## [EXERCISE TASK]
Copy out, unchanged, the items from the line containing "How do I perform: Open" through the line containing "click(x=14, y=10)", including both of those lines.

Items excerpted from a collection

· · · ·

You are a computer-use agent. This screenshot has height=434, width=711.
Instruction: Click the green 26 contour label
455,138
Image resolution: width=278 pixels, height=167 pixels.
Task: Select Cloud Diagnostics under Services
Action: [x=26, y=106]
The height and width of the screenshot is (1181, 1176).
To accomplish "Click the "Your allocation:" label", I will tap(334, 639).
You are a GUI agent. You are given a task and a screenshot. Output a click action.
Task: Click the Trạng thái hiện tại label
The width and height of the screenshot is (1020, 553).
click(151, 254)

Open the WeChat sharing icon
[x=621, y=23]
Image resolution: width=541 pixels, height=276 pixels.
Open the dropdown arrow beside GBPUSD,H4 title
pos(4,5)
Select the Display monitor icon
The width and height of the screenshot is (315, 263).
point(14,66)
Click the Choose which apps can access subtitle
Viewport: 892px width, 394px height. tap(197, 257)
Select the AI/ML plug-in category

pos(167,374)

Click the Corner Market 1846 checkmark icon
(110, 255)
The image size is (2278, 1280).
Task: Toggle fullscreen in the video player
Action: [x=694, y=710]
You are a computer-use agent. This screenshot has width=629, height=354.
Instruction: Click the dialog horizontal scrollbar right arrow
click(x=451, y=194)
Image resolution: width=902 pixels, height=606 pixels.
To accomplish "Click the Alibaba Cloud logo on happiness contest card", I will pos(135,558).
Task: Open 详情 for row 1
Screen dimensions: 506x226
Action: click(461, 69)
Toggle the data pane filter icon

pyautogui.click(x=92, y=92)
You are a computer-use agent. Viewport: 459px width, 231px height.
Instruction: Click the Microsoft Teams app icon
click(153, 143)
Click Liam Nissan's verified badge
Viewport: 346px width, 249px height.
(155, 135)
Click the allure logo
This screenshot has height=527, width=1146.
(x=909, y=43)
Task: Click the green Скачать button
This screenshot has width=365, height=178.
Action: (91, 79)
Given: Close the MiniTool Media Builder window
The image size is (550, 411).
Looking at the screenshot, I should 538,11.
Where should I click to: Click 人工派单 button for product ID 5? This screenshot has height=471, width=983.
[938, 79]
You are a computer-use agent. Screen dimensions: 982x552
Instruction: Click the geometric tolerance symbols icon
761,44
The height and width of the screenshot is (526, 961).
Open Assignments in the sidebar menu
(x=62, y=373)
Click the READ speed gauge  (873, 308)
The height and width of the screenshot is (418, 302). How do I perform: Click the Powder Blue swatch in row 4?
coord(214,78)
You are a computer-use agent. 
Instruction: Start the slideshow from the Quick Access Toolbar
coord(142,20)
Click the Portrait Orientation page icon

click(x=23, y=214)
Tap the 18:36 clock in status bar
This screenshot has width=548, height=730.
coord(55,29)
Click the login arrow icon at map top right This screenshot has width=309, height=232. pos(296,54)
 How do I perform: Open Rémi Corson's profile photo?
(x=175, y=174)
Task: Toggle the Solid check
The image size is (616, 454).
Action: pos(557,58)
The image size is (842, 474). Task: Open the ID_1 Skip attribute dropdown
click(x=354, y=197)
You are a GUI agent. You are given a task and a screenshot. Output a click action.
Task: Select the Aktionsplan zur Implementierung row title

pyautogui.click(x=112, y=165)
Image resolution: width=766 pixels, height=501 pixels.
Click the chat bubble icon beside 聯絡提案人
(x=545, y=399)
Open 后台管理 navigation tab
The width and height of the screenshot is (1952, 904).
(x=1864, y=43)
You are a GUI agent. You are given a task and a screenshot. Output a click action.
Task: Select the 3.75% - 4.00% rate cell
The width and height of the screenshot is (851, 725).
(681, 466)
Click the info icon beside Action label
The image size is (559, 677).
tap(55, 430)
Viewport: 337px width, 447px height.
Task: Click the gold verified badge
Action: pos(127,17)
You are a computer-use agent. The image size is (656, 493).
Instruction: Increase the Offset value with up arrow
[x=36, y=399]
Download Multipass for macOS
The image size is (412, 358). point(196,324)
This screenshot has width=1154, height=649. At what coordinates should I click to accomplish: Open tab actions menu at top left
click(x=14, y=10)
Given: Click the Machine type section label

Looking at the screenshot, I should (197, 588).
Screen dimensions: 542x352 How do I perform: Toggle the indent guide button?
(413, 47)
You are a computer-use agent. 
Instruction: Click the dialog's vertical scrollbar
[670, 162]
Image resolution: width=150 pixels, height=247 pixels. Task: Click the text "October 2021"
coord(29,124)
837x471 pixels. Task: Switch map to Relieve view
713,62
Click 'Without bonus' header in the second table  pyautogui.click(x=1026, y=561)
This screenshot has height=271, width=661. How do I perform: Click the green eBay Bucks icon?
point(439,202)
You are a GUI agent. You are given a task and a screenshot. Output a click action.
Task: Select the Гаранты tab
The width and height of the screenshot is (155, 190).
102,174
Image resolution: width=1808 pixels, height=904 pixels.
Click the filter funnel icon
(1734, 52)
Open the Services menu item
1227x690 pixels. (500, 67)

· · · ·

## [PROBLEM SOLUTION]
 How do I perform: Open Rémi Corson's profile photo?
(x=175, y=174)
Task: Toggle the Solid check
The image size is (616, 454).
Action: pos(557,58)
The image size is (842, 474). Task: Open the ID_1 Skip attribute dropdown
click(x=354, y=197)
You are a GUI agent. You are given a task and a screenshot. Output a click action.
Task: Select the Aktionsplan zur Implementierung row title

pyautogui.click(x=112, y=165)
Image resolution: width=766 pixels, height=501 pixels.
Click the chat bubble icon beside 聯絡提案人
(x=545, y=399)
Open 后台管理 navigation tab
The width and height of the screenshot is (1952, 904).
(x=1864, y=43)
You are a GUI agent. You are given a task and a screenshot. Output a click action.
Task: Select the 3.75% - 4.00% rate cell
The width and height of the screenshot is (851, 725).
(681, 466)
Click the info icon beside Action label
The image size is (559, 677).
tap(55, 430)
Viewport: 337px width, 447px height.
Task: Click the gold verified badge
Action: pos(127,17)
You are a computer-use agent. The image size is (656, 493).
Instruction: Increase the Offset value with up arrow
[x=36, y=399]
Download Multipass for macOS
The image size is (412, 358). point(196,324)
This screenshot has width=1154, height=649. At what coordinates should I click to accomplish: Open tab actions menu at top left
click(x=14, y=10)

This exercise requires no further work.